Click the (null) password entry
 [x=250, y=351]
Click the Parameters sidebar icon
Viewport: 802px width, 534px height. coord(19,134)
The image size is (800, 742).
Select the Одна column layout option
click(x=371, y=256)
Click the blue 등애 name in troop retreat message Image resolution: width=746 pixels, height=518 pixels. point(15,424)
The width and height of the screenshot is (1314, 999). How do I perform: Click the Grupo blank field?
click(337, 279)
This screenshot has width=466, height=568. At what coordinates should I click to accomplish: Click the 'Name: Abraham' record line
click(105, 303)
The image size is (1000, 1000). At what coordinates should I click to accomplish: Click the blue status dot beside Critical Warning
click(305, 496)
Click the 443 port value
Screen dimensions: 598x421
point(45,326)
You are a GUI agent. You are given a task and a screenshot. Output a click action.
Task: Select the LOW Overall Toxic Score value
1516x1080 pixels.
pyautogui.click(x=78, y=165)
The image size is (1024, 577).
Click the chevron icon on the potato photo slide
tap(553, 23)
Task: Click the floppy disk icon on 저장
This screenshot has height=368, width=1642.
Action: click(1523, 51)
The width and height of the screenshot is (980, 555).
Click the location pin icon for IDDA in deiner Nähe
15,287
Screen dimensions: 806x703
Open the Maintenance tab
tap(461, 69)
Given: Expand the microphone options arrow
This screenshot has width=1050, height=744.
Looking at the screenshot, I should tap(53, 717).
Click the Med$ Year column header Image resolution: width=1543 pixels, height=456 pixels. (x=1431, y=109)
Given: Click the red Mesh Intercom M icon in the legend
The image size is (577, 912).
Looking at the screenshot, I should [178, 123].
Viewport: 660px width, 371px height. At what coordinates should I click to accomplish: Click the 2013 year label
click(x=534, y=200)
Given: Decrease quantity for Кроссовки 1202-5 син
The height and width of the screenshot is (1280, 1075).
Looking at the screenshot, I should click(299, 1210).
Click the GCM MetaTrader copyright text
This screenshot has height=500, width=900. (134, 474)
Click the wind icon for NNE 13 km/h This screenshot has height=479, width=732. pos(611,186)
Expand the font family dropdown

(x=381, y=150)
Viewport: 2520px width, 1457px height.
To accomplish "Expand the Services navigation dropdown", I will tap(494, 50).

★ ★ ★ ★

TRY IT. All entries above need to be copied verbatim.

WRITTEN RESPONSE.
Click the (null) password entry
 [x=250, y=351]
Click the Parameters sidebar icon
Viewport: 802px width, 534px height. coord(19,134)
The image size is (800, 742).
Select the Одна column layout option
click(x=371, y=256)
Click the blue 등애 name in troop retreat message Image resolution: width=746 pixels, height=518 pixels. point(15,424)
The width and height of the screenshot is (1314, 999). How do I perform: Click the Grupo blank field?
click(337, 279)
This screenshot has width=466, height=568. At what coordinates should I click to accomplish: Click the 'Name: Abraham' record line
click(105, 303)
The image size is (1000, 1000). At what coordinates should I click to accomplish: Click the blue status dot beside Critical Warning
click(305, 496)
Click the 443 port value
Screen dimensions: 598x421
point(45,326)
You are a GUI agent. You are given a task and a screenshot. Output a click action.
Task: Select the LOW Overall Toxic Score value
1516x1080 pixels.
pyautogui.click(x=78, y=165)
The image size is (1024, 577).
Click the chevron icon on the potato photo slide
tap(553, 23)
Task: Click the floppy disk icon on 저장
This screenshot has height=368, width=1642.
Action: click(1523, 51)
The width and height of the screenshot is (980, 555).
Click the location pin icon for IDDA in deiner Nähe
15,287
Screen dimensions: 806x703
Open the Maintenance tab
tap(461, 69)
Given: Expand the microphone options arrow
This screenshot has width=1050, height=744.
Looking at the screenshot, I should tap(53, 717).
Click the Med$ Year column header Image resolution: width=1543 pixels, height=456 pixels. (x=1431, y=109)
Given: Click the red Mesh Intercom M icon in the legend
The image size is (577, 912).
Looking at the screenshot, I should [178, 123].
Viewport: 660px width, 371px height. At what coordinates should I click to accomplish: Click the 2013 year label
click(x=534, y=200)
Given: Decrease quantity for Кроссовки 1202-5 син
The height and width of the screenshot is (1280, 1075).
Looking at the screenshot, I should click(299, 1210).
Click the GCM MetaTrader copyright text
This screenshot has height=500, width=900. (134, 474)
Click the wind icon for NNE 13 km/h This screenshot has height=479, width=732. pos(611,186)
Expand the font family dropdown

(x=381, y=150)
Viewport: 2520px width, 1457px height.
To accomplish "Expand the Services navigation dropdown", I will tap(494, 50).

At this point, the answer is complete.